DNA motifs

DNA sequence motifs are short, recurring patterns in DNA that are presumed to have a biological function. Often they indicate sequence-specific binding sites for proteins such as nucleases and transcription factors (TF). Others are involved in important processes at the RNA level, including ribosome binding, mRNA processing (splicing, editing, polyadenylation) and transcription termination.

In the past, binding sites were typically determined through DNase footprinting, and gel-shift or reporter construct assays, whereas binding affinities to artificial sequences were explored using SELEX. Nowadays, they are identified mostly using ChIP-seq experiments.

A DNA motif or pattern is obtained via alignment of DNA-binding sites and is represented as a position frequency matrix (PFM) and “sequence logos” in which a number of stacked nucleotides are placed with a size proportional to their conservation in that position.

(a) Eight known genomic binding sites in three S. cerevisiae genes. (b) Degenerate consensus sequence. (c,d) Frequencies of nucleotides at each position. (e) Sequence logo showing the frequencies scaled relative to the information content (measure of conservation) at each position. (f) Energy normalized logo using relative entropy to adjust for low GC content in S. cerevisiae. From https://www.nature.com/articles/nbt0406-423

For example, the logo (e) is obtained from nucleotide frequencies, applying to each motif position i the formula:

I(i) = 2 + SUM over b of ( f(b,i) * log2(f(b,i) ),

where f(b,i) is the frequency of nucleotide b at position i.

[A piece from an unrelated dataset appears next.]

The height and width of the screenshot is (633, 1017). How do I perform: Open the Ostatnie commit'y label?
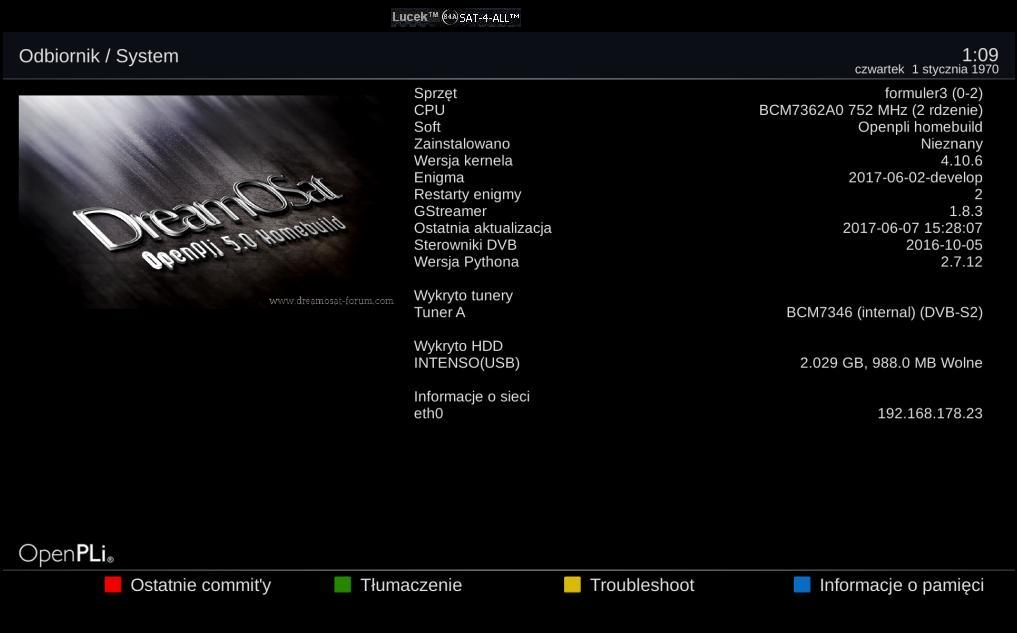click(x=200, y=585)
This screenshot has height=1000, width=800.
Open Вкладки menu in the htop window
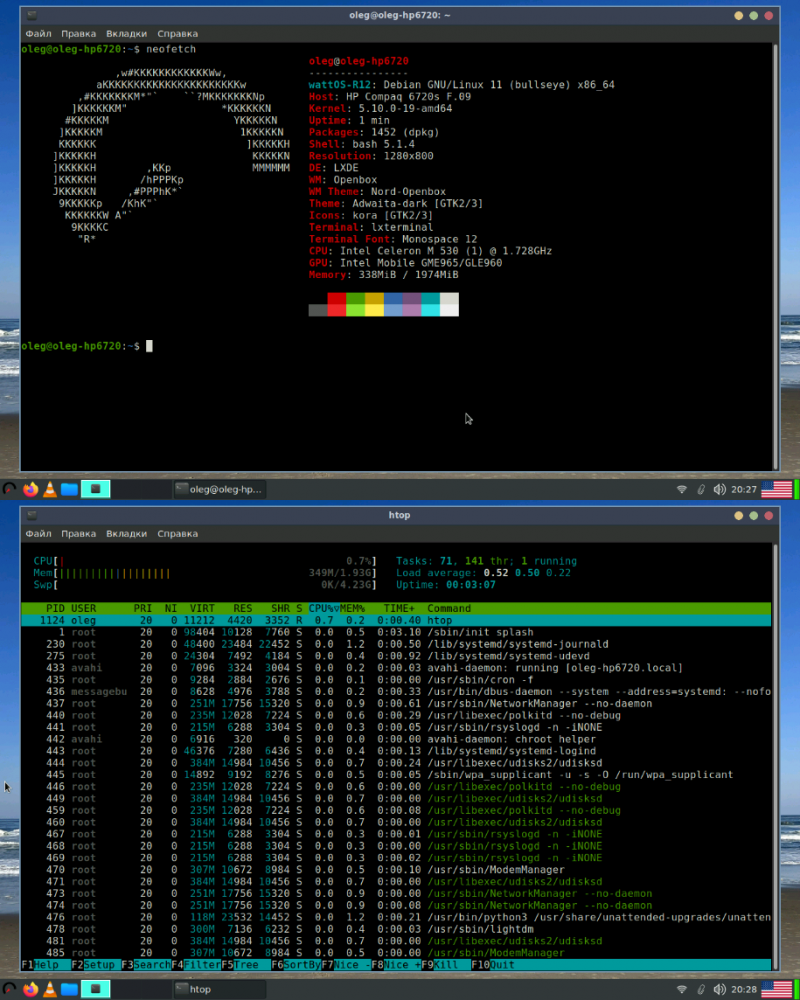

Positions that are perfectly conserved contain 2 bits of information, those where two of the four bases occur 50% of the time each contain 1 bit, and positions where all four bases occur equally often contain no information. Note that for a small sample, the information content will tend to be overestimated, so a small-sample correction needs to be applied. This explains why the central positions of the motif in the logo (e) show an information content of less than 2 bits, even though they are perfectly conserved within the eight known binding sites.

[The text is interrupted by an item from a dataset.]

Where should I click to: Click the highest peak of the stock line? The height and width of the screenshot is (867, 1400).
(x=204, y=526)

The logo (f) shows the Rox1 binding motif, corrected for the GC-content of S. cerevisiae genomic DNA. In comparison with logo (e), the central G base now carries more information than the flanking A and T bases, reflecting the fact that its occurrence is much more significant in the low-GC genome.

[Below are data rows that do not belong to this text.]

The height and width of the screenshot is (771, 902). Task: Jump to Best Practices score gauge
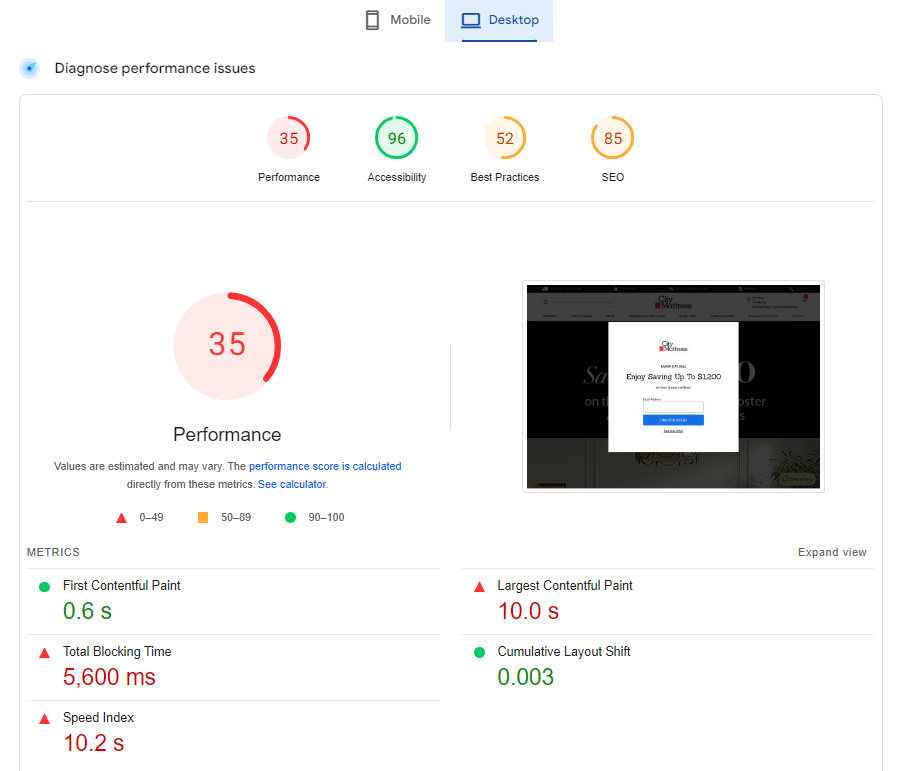(505, 139)
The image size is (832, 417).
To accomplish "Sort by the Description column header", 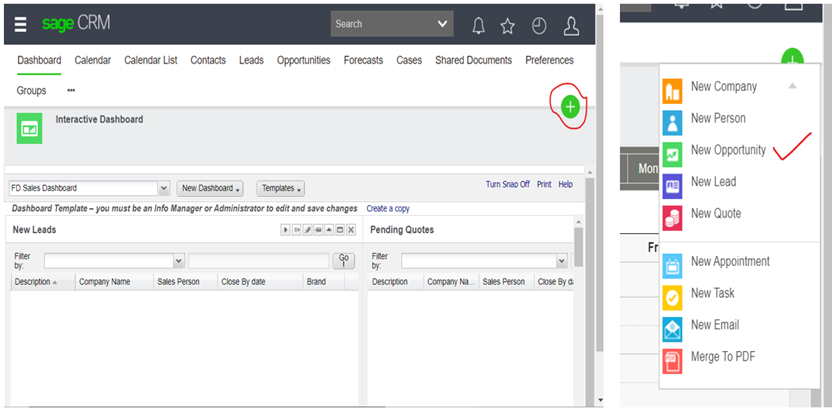I will click(33, 282).
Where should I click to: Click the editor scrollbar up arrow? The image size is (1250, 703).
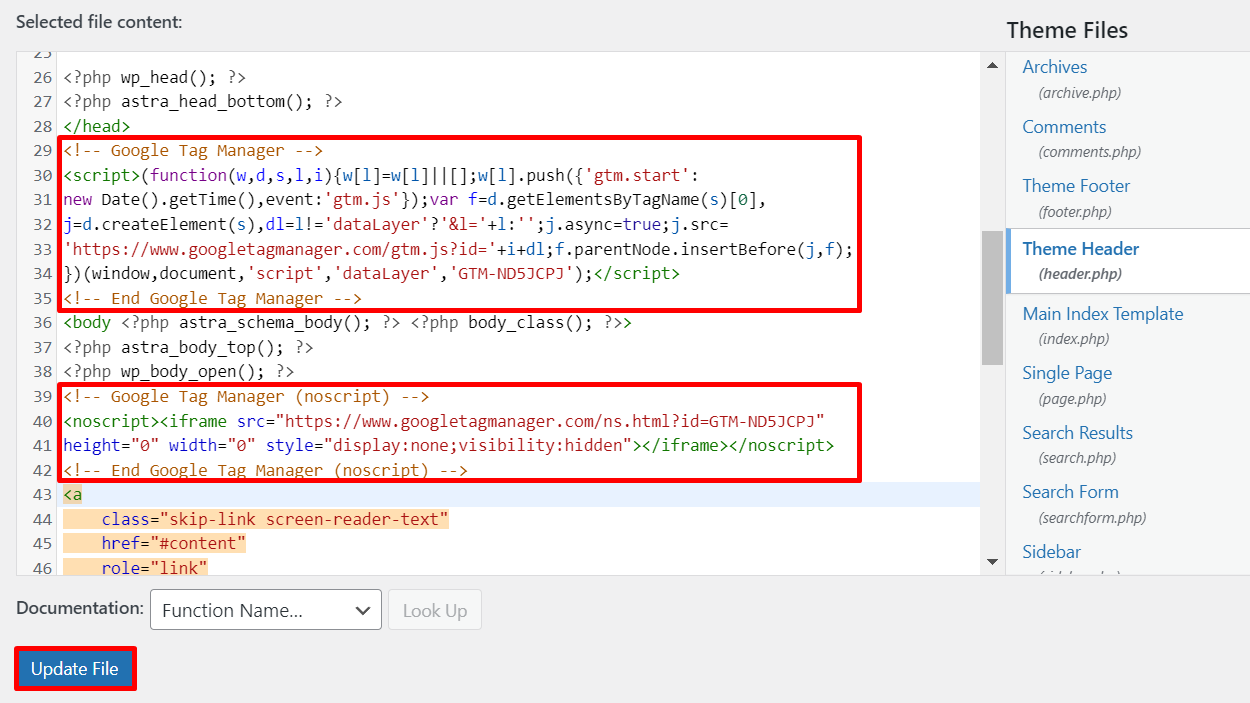[991, 64]
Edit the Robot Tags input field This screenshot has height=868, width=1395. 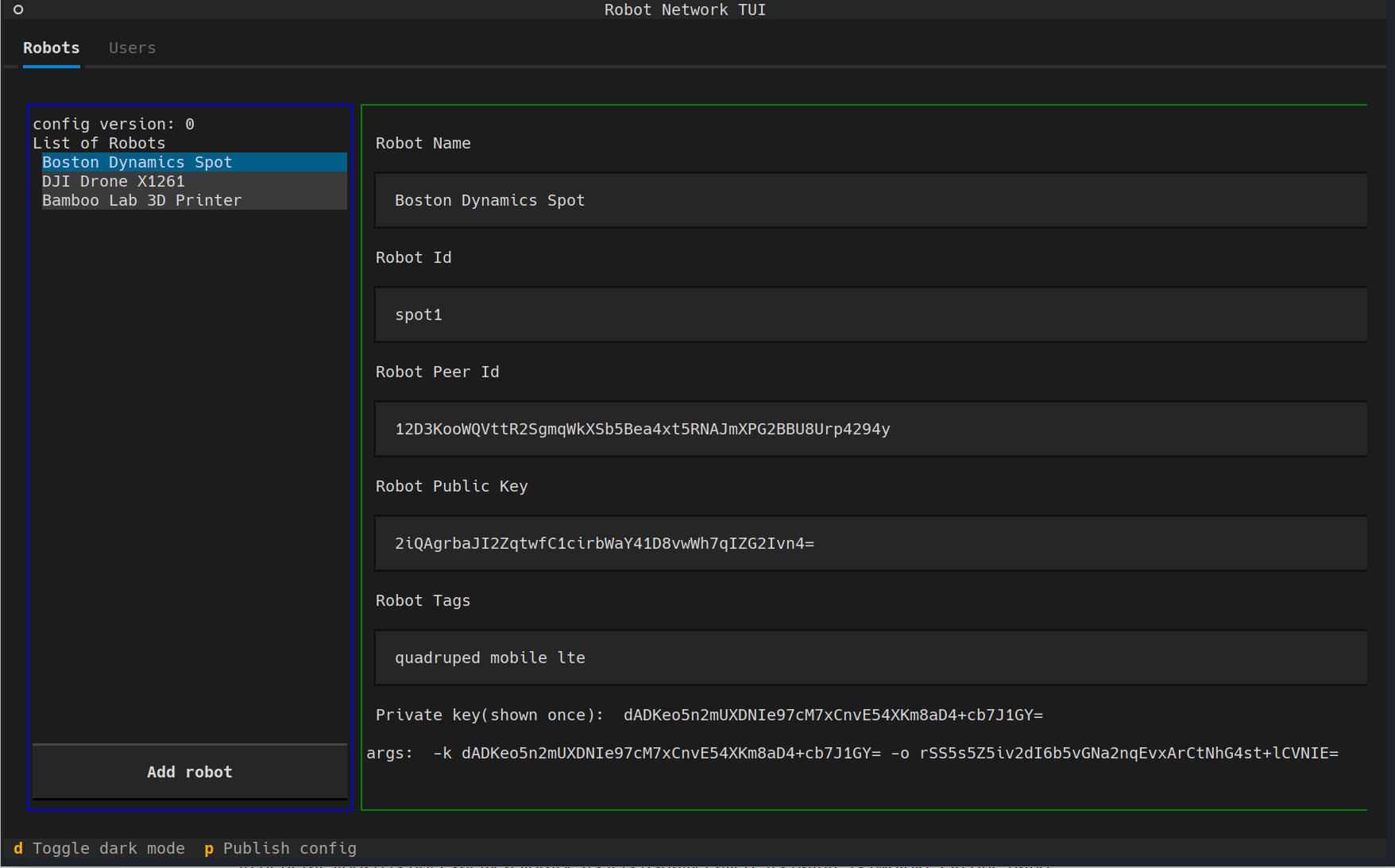(x=870, y=658)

Repositories of known DNA motifs

  • JASPAR - open source and free collection of motifs as matrices.
  • TRANSFAC - private collection of eukaryotic transcription factors, genomic binding sites and DNA-binding profiles (there is freely available old version).
  • CisBP - collects data from >70 sources, including other database such as Transfac, JASPAR, HOCOMOCO, FactorBook, UniProbe, Fly Factor Survey, and dozens of additional publications. In addition to housing these “directly determined” DNA binding motifs, CisBP also includes “inferred” motifs. Inferences are performed by mapping motifs across and within species, using DNA binding domain similarity thresholds established separately for each TF family (see publication for details). In other words, if a mouse TF has a known motif, its human ortholog’s motif can be inferred, provided that the ortholog’s DNA binding domain is “similar enough”.
  • UniPROBE - a database from the Bulyk lab at Harvard with motifs obtained using the protein‐binding microarray (PBM) technology, either from their own work or from other groups.
  • PRODORIC - prokaryotic motifs
  • RegTransBase - prokaryotic motifs

Let’s search JASPAR for Pou5f1. We can see that the mouse motif is slightly larger than the human one (at 5’) but they are quite conserved. Let’s click on the human motif MA0792.1. We can read that the data come from a SELEX experiment.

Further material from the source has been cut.